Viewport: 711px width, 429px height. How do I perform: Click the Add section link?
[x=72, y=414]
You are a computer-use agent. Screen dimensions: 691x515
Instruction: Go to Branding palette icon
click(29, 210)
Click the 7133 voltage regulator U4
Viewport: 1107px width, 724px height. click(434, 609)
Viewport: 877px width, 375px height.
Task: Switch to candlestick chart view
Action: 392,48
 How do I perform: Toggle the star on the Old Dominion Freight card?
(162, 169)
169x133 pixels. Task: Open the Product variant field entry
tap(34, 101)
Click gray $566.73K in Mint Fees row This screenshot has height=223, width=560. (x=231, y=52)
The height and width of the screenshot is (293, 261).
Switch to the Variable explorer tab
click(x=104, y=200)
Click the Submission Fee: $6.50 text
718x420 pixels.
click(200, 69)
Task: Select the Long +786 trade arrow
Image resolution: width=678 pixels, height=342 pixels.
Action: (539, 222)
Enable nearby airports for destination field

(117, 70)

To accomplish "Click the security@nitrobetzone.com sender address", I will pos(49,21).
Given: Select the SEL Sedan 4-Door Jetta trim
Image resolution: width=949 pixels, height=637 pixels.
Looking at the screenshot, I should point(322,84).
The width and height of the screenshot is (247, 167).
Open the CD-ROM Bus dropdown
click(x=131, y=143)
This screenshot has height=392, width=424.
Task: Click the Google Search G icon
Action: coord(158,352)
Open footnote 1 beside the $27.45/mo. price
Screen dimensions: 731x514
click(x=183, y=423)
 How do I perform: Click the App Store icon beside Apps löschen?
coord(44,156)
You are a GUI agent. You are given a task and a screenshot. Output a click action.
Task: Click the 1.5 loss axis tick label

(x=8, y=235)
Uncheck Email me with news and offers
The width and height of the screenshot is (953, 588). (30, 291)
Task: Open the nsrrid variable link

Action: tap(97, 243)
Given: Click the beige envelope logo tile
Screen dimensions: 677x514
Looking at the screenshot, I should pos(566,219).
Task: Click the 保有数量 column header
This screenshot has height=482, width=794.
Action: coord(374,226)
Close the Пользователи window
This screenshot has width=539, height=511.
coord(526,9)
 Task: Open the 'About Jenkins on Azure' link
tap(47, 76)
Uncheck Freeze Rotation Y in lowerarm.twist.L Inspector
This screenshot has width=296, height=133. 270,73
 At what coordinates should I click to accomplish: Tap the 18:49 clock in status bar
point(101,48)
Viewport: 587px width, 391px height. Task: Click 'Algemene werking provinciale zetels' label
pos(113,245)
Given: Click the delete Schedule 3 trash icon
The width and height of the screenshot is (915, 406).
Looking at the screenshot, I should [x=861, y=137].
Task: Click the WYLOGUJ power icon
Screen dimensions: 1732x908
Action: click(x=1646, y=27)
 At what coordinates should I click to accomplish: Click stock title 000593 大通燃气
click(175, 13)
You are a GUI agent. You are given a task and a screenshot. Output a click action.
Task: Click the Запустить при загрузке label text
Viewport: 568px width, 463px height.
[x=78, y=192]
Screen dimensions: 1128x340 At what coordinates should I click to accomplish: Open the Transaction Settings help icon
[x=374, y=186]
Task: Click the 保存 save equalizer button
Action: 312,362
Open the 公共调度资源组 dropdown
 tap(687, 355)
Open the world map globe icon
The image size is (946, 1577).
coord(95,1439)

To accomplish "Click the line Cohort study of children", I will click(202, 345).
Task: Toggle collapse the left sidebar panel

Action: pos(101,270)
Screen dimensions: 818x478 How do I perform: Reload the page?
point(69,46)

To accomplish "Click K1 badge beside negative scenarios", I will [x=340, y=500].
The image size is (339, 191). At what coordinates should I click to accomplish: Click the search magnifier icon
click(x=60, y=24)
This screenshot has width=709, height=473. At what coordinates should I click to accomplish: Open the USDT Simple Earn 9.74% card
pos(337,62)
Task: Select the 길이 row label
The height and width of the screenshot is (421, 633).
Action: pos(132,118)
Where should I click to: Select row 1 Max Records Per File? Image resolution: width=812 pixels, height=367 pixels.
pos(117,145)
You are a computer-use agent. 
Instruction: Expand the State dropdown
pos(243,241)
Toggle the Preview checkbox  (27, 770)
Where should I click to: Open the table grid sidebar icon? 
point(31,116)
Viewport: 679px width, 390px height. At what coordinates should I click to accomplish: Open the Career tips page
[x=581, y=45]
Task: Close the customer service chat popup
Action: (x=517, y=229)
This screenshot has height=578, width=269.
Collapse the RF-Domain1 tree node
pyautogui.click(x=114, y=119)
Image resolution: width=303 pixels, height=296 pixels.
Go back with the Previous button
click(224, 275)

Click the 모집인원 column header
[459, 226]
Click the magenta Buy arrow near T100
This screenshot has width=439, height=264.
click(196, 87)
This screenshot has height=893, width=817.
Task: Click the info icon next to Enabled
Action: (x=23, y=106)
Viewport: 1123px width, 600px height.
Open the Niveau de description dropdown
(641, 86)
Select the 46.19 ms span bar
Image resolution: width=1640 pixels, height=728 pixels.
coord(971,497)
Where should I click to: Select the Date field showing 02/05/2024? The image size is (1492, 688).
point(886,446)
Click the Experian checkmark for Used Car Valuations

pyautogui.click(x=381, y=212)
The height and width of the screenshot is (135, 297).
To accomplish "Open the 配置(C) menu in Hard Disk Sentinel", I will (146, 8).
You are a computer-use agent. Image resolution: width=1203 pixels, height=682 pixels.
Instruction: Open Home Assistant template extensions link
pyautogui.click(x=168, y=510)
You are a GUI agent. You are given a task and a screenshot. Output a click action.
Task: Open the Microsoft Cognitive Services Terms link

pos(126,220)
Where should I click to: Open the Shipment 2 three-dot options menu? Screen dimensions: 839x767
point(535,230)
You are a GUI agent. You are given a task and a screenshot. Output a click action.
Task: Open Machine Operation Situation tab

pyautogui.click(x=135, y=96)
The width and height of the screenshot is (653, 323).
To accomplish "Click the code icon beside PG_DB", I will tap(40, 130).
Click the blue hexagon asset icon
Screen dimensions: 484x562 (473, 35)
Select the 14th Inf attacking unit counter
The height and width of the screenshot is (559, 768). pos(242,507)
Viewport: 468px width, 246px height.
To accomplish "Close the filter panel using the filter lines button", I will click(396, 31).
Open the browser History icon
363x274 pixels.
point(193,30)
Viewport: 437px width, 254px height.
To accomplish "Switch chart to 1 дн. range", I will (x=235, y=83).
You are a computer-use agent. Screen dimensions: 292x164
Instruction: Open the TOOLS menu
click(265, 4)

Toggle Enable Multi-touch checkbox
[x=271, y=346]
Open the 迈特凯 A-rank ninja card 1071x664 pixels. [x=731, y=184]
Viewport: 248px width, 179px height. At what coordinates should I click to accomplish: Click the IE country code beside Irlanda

═══

• _What the task requires_: The lines in the entries above that carry the word "code" must be copied.

• _Solution to this task_:
To accomplish "Click the code icon beside PG_DB", I will tap(40, 130).
Viewport: 248px width, 179px height. At what coordinates should I click to accomplish: Click the IE country code beside Irlanda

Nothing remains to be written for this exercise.